All That Glitters / Don't Wait for the Bubble to Return

Investors must be sure to get into the market at a realistic level somewhere around the average.

I made 20% in the last month, he boasts. Then he adds, "Now I just have to make up for my losses in the preceding half year, and I'm getting out of the market. I decided to put all my money into linked assets, because I don't trust the economy or the stock market."

Yossi said it, Yael said it, you name it, if he or she is in the game they said something along those lines. Even seasoned market animals are talking about recouping their losses and bowing out of the game. It's natural enough: Nobody likes to lose money. Most people will go out of their way to avoid acknowledging their losses, or dealing with them. They'll stay in the game just long enough to leave it without admitting to a loss.

It's the same thing that happens at casinos all over the world. A guy's on a losing streak but he plays another round and another round. He's desperately hoping to recoup his losses and avoid the protracted agony that will ensue if he gets up from the table and leaves. He'd rather stay in the game and risk more loss, than skulk off while in the red.

Your "luck" is the same every round in games of chance, which include poker, by the way. The outcome of a game doesn't depend on the outcome of the previous game. That isn't the case in the financial markets, where each round is based on the preceding one. Past experience shows that financial markets have a habit of mushrooming to unsustainable, "bubble" proportions. Then the bubble bursts. Then the market overshoots on the downside. Asset prices fall below their true economic value.

The fact is that after equities fell about 50% from their peak, to prices that many felt were "too low," they've rebounded strongly. The TA-100 index has gained 27% this year. American stocks gained 20% in less than six weeks. Markets have a strong pull to return to the average after a strong surge or fall, it seems.

Ostensibly, relying on these findings would argue for staying in the market while waiting for the rebound that must follow the bust. But that's only half the big picture. For a strategy of "I'll wait inside until I recoup my losses" to work, the investor must be sure that he or she got into the market when it was at a realistic level somewhere around that average. If an investor gets in at the top, the strategy will fail.

Why? Because when markets converge on the average, bubbles don't just form again, at least not for a few decades. Generally they don't form again in the same area ever again. Tulip prices never regained the heights reached in the 17th century. Railroad stocks in the U.S. never regained their level from the late 19th century. Even at the height of the 2007 stock market bubble Internet and technology stocks never even neared their heights of 2000.

Take Cisco, the technology giant that survived the tech bubble and continued to grow. In March 2000, its share price was $70. In 2002, at the lowest point, Cisco was trading at $10 per share. From there it rebounded to $30, in October 2007, the eve of the current crash. It sank to $15 and last month rallied to $18. Cisco will continue to climb, but nobody thinks it could reach $70 again.
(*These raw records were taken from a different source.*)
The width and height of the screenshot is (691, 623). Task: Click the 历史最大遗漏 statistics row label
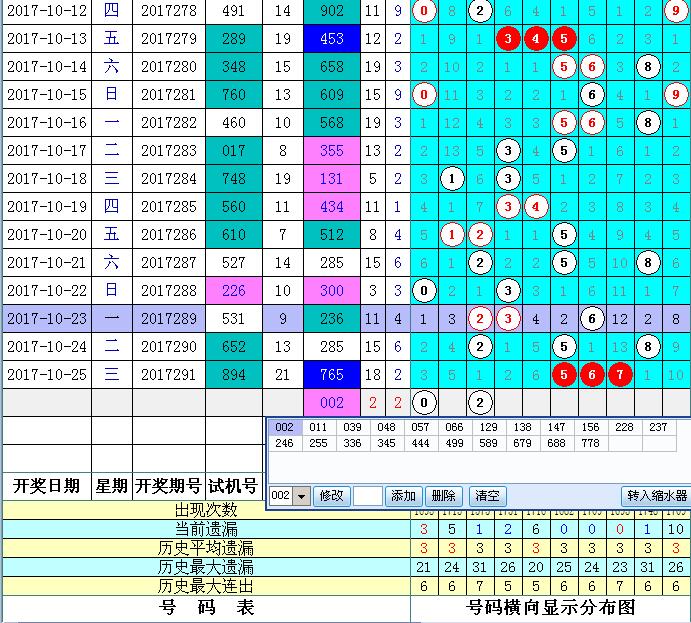pos(206,567)

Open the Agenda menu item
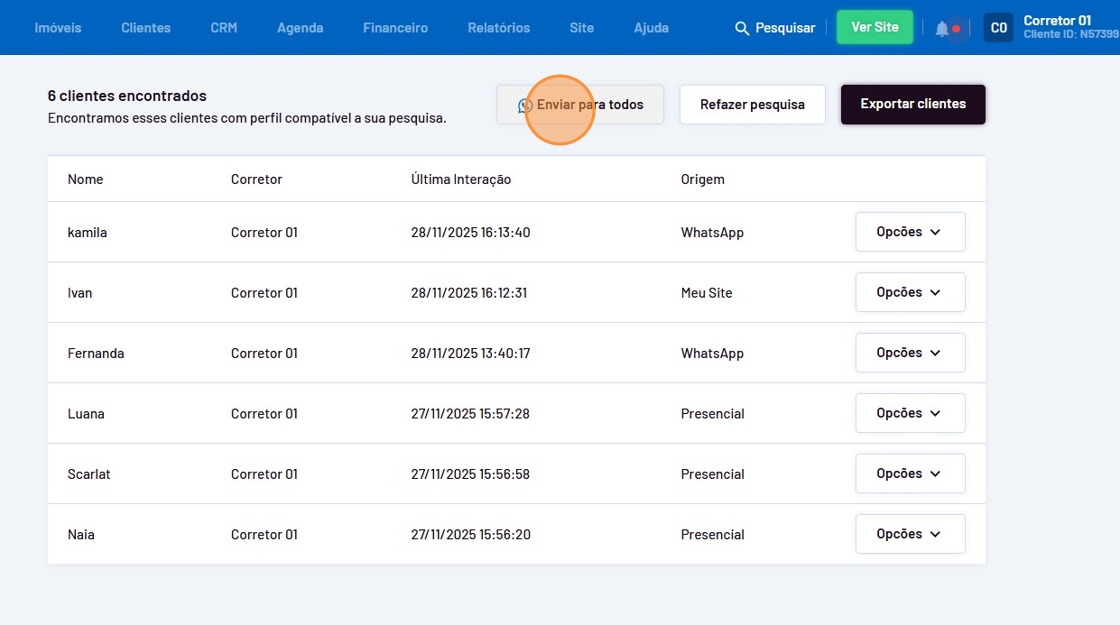coord(300,28)
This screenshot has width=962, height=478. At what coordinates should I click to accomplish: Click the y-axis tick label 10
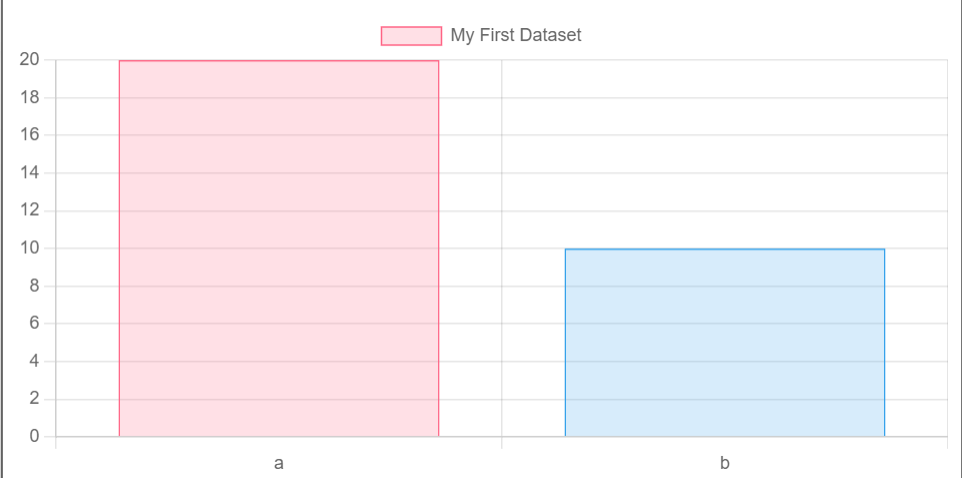pos(29,248)
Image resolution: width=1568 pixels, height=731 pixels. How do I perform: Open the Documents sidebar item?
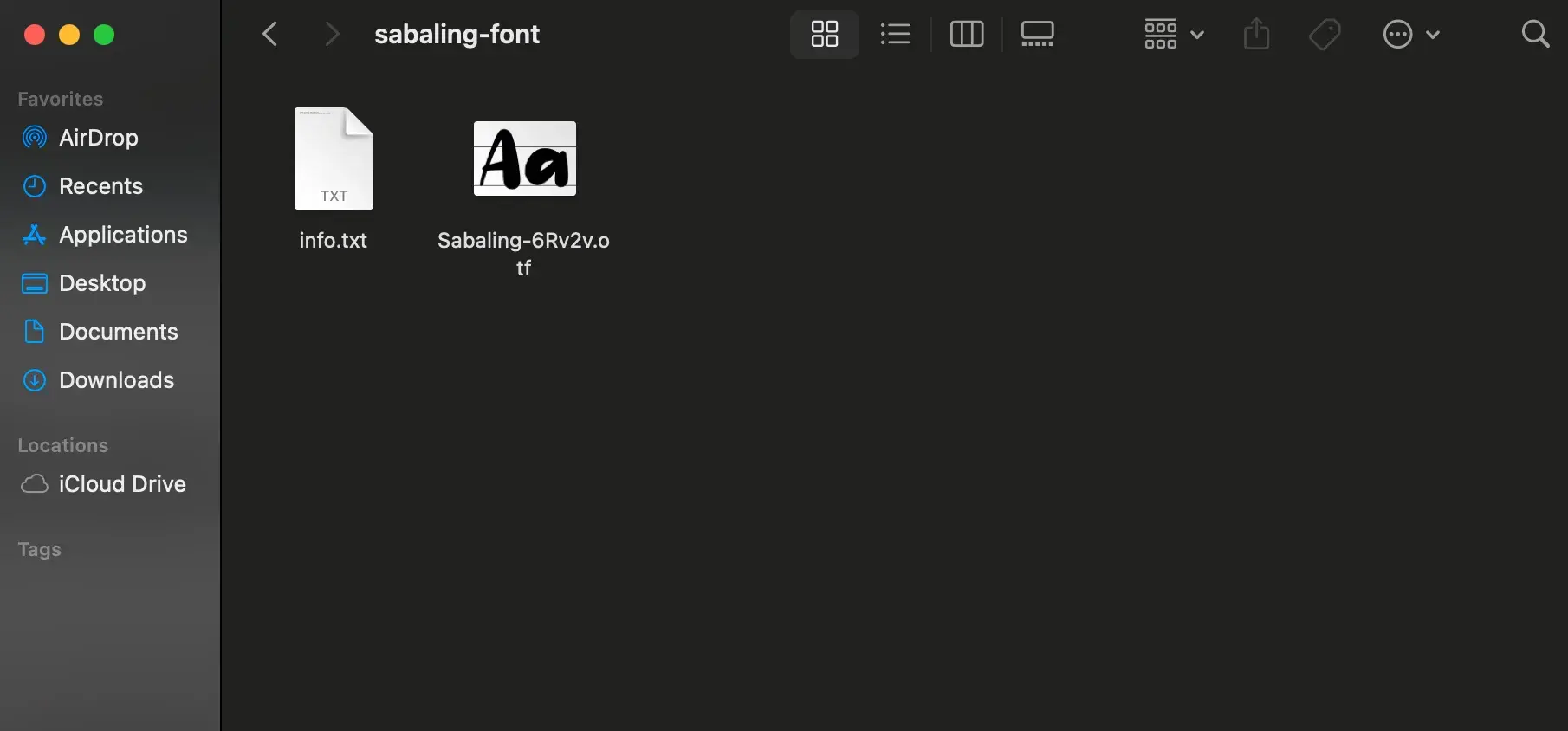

The question in America is when housing prices will stop dropping and start recovering. That is a critical question for millions of homeowners as well as the banks and the entire financial system.

The conventional assumption is that a rally will come at some point, but some voices say nay. They argue that housing prices in America were a bubble. The drop will stop and prices will steady, but they will never regain their height of late 2006, they say.

These voices aren't saying there won't be any bubbles ever again. more. They just claim that the next one isn't going to be in housing prices, but will target some other area.

So before you "stay in the market" to regain lost money, ask yourself when you got in. Did you buy stocks at bubble prices?

Israeli real estate companies, mainly the ones operating abroad but the local ones too, as well as banks, finance companies, holding companies and certain industrial concerns rose on the global real estate and credit bubbles of 2006-2008. They were part of the story.

If your investment portfolio consists of these stocks, and you bought it during that period, or if you bought an expensive apartment in Tel Aviv or in one of the big cities of the West, say in the U.S. or in Europe, then you may find yourself in for a very long wait to recoup your losses. If ever.